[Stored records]

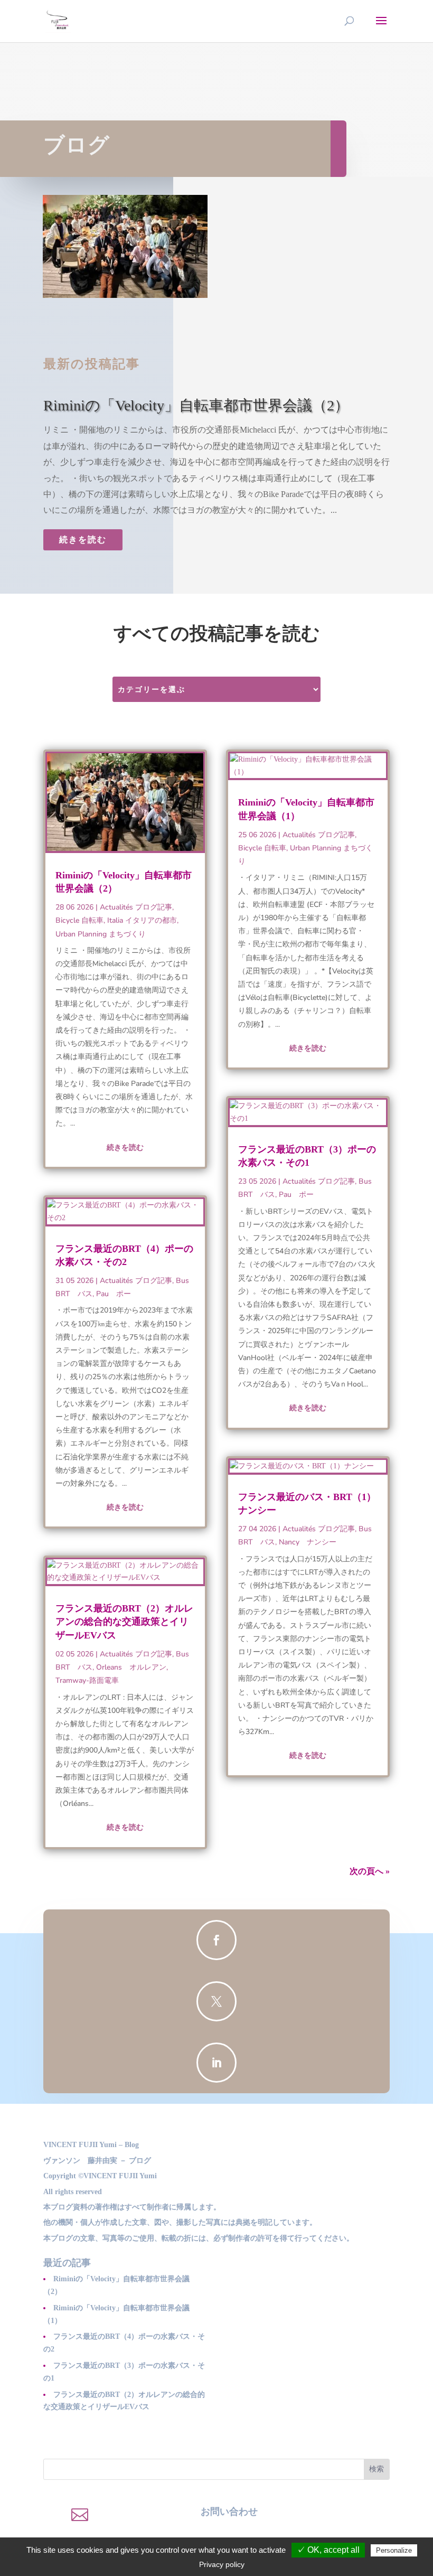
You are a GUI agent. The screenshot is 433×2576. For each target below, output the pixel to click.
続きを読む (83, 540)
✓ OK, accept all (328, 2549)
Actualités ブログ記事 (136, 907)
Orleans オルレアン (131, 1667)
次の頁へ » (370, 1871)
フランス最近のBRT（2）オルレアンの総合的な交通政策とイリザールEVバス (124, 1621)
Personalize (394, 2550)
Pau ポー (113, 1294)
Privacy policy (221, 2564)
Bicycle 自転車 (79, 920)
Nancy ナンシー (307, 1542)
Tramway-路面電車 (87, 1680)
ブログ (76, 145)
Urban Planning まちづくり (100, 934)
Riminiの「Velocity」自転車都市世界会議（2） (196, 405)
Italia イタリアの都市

How to complete this task:
Word for word, reproduce all the data, but not the pictures.

Task response:
You are a GUI agent. The screenshot is 433×2576. For each target below, output the pixel to click.
続きを読む (83, 540)
✓ OK, accept all (328, 2549)
Actualités ブログ記事 (136, 907)
Orleans オルレアン (131, 1667)
次の頁へ » (370, 1871)
フランス最近のBRT（2）オルレアンの総合的な交通政策とイリザールEVバス (124, 1621)
Personalize (394, 2550)
Pau ポー (113, 1294)
Privacy policy (221, 2564)
Bicycle 自転車 (79, 920)
Nancy ナンシー (307, 1542)
Tramway-路面電車 (87, 1680)
ブログ (76, 145)
Urban Planning まちづくり (100, 934)
Riminiの「Velocity」自転車都市世界会議（2） (196, 405)
Italia イタリアの都市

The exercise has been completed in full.